Collected data entries
______________________________

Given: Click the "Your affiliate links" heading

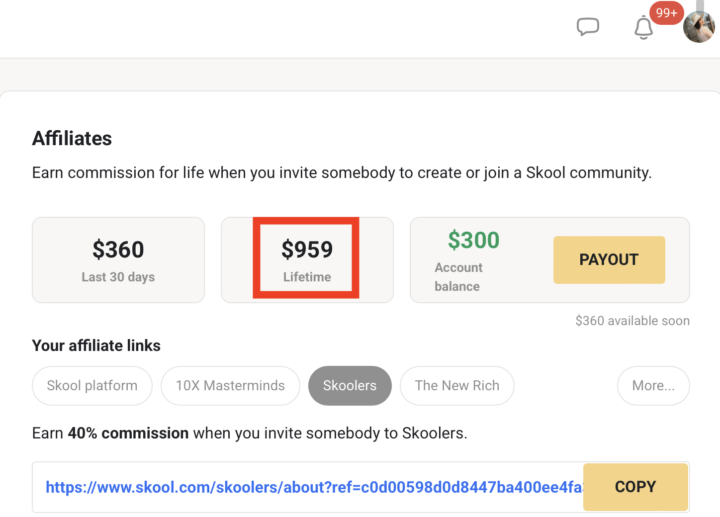Looking at the screenshot, I should [x=96, y=346].
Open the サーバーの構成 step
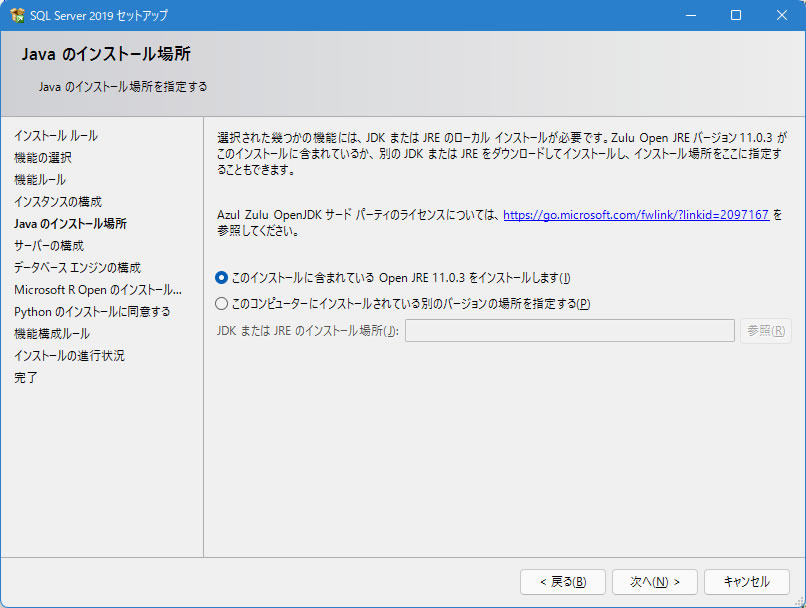806x608 pixels. [x=49, y=246]
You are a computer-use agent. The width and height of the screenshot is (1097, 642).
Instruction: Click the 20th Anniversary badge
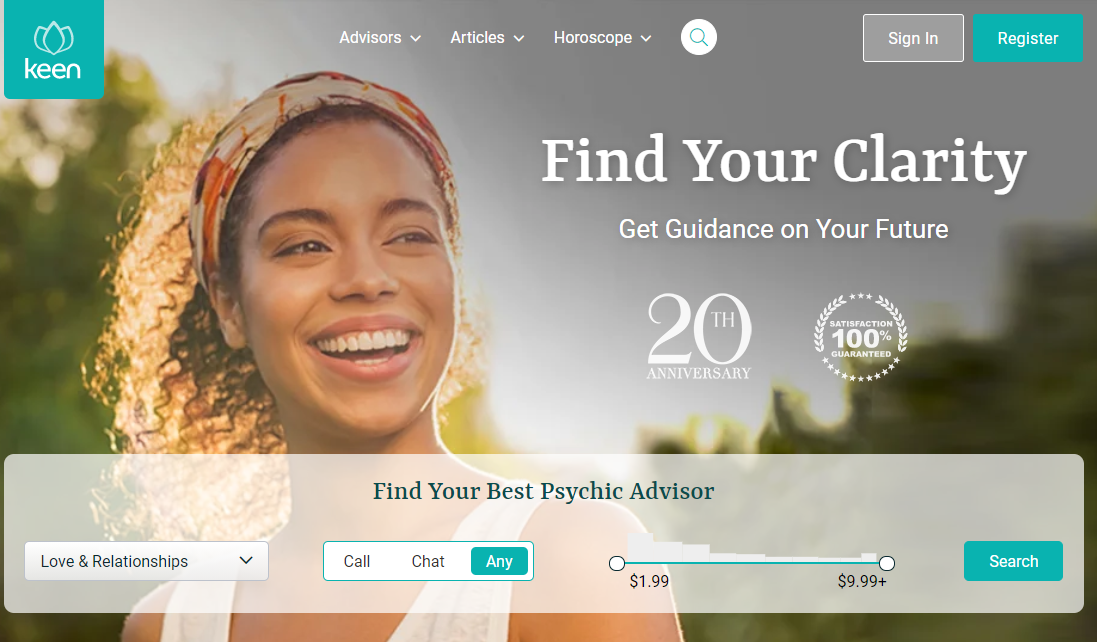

______________________________

> _TASK INSTRUCTIONS_
Restate word for word, and only, the lines from the line that contains "You are a computer-use" through the end of the data, both included; pictures are not part of the copy.

> _RESPONSE TO THIS TASK_
You are a computer-use agent. The width and height of the screenshot is (1097, 642).
Instruction: Click the 20th Anniversary badge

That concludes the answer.